The World Needs More Batteries, But Two Countries May Face Battery Challenges

Published on: Jun 14, 2024
Author: Amy Liu

According to a new research report, the number of batteries that can be produced by battery factories being built globally will far exceed the demand of the global economy.

As automakers electrify their fleets and utilities install large batteries to stabilize the grid, the demand for lithium-ion batteries is rapidly increasing. However, according to the report, manufacturers have announced so many new battery factories that the production capacity will exceed demand in the remaining years of this decade. By the end of 2025, global battery production is projected to exceed the global demand by more than five times.

The report states, “This is good news for automakers and electric vehicle buyers, but it presents a challenging period for new entrants in the battery industry.”

Overcapacity is most severe in China, where the country’s battery manufacturing capacity is projected to exceed annual battery demand by at least 400% in the remaining years of this decade. This is also a concern in the United States, where President Biden has made establishing a domestic battery supply chain one of the top priorities in climate and industry. To attract battery manufacturers, the U.S. government provided Ford Motor Company with a $9.2 billion conditional loan last year to build three battery factories.

Europe also faces an issue of battery overcapacity, but governments in various countries are pushing for increased battery production. Swedish battery manufacturer Nortvolt AB has a battery factory under construction in Germany, and the German Minister of Economic Affairs, Robert Habeck, has been lobbying the company to build another battery factory.
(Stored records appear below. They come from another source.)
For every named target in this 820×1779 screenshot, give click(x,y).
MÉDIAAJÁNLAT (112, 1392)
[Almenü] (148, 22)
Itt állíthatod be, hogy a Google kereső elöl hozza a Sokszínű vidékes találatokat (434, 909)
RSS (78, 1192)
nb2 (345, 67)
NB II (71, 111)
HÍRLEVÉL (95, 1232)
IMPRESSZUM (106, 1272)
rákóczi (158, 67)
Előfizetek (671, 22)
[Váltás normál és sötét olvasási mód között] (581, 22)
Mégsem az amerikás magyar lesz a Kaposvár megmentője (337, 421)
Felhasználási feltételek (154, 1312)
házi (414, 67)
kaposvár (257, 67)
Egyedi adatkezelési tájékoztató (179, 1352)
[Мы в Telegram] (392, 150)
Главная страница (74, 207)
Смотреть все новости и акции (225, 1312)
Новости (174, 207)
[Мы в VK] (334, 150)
Analysts indicate that due to industry overcapacity, some planned factories worldwide may be delayed or canceled. For instance, Ford has postponed plans to expand electric vehicle production citing a price war for battery-powered cars and trucks. This is expected to be a problem everywhere, including in the United States.
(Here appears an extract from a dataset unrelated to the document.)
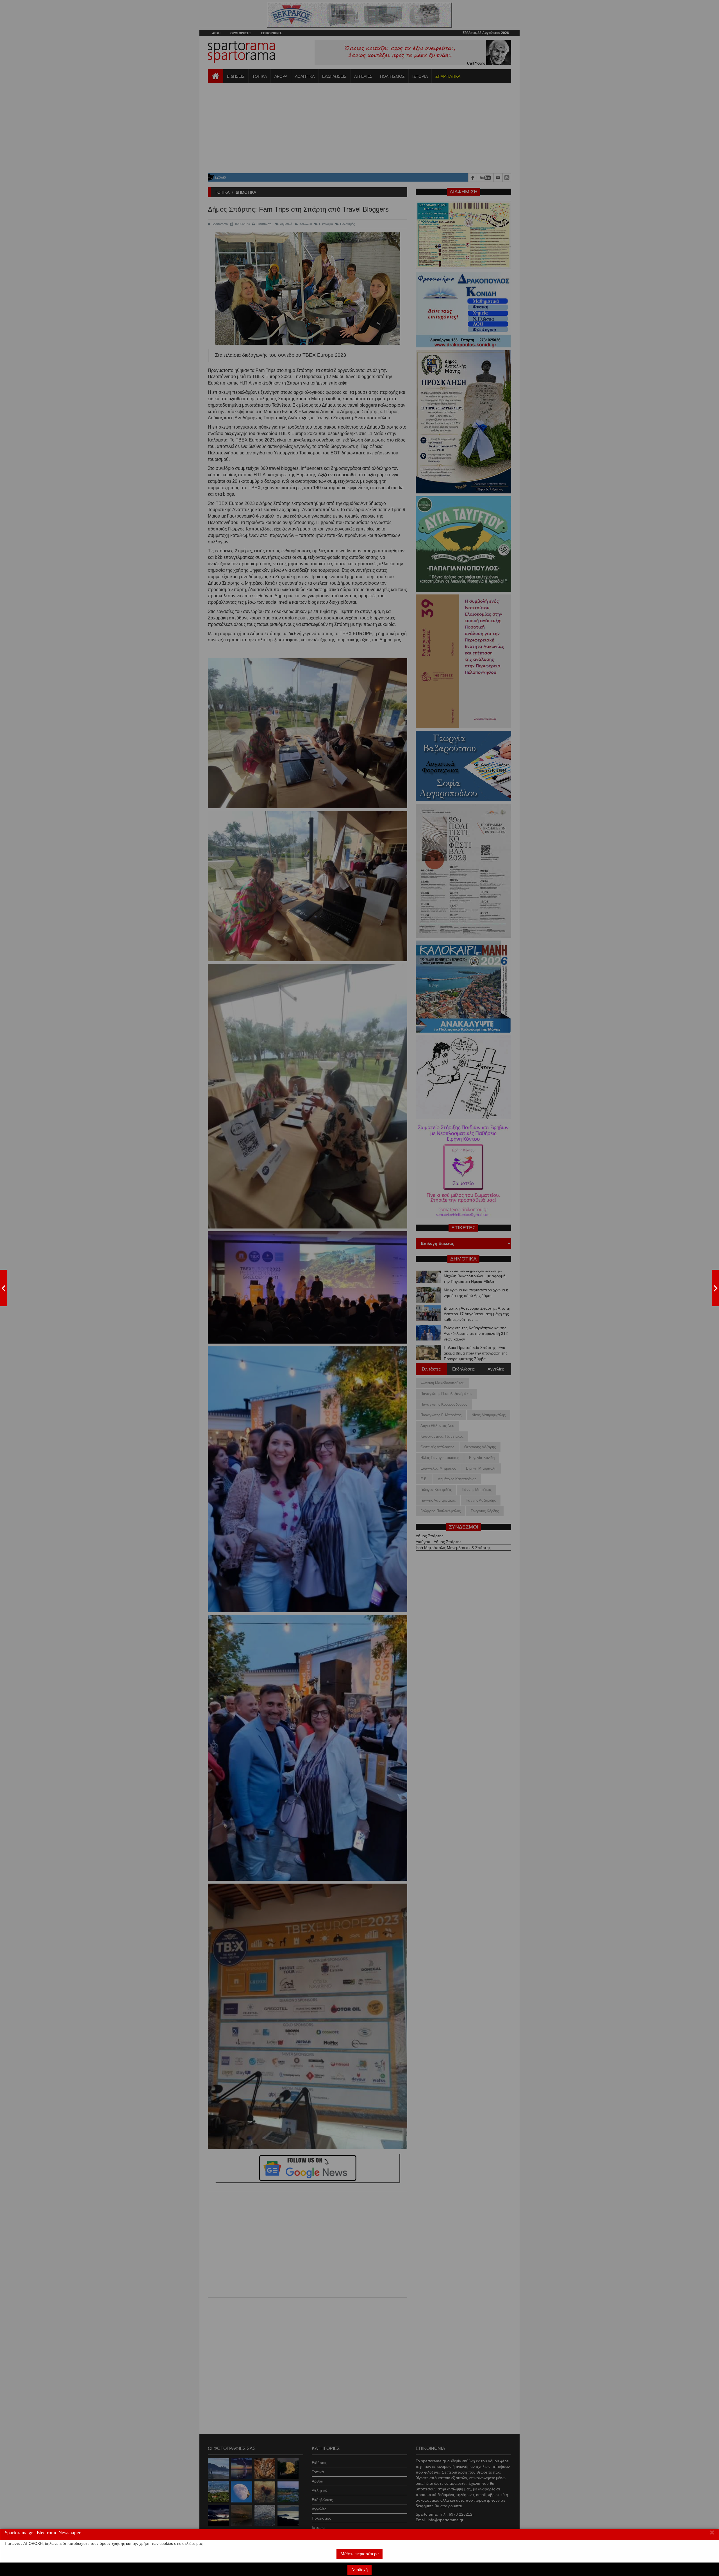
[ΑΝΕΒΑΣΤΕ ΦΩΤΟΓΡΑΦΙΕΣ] (3, 1288)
Meanwhile, there are changes occurring in the chemicals used to manufacture batteries. The report found that lithium iron phosphate batteries are becoming increasingly popular for powering electric vehicles, particularly among Chinese automakers. The component materials of lithium iron phosphate batteries are cheaper compared to standard lithium-ion batteries that use nickel, manganese, and cobalt, and this shift may significantly reduce future demand for these metals.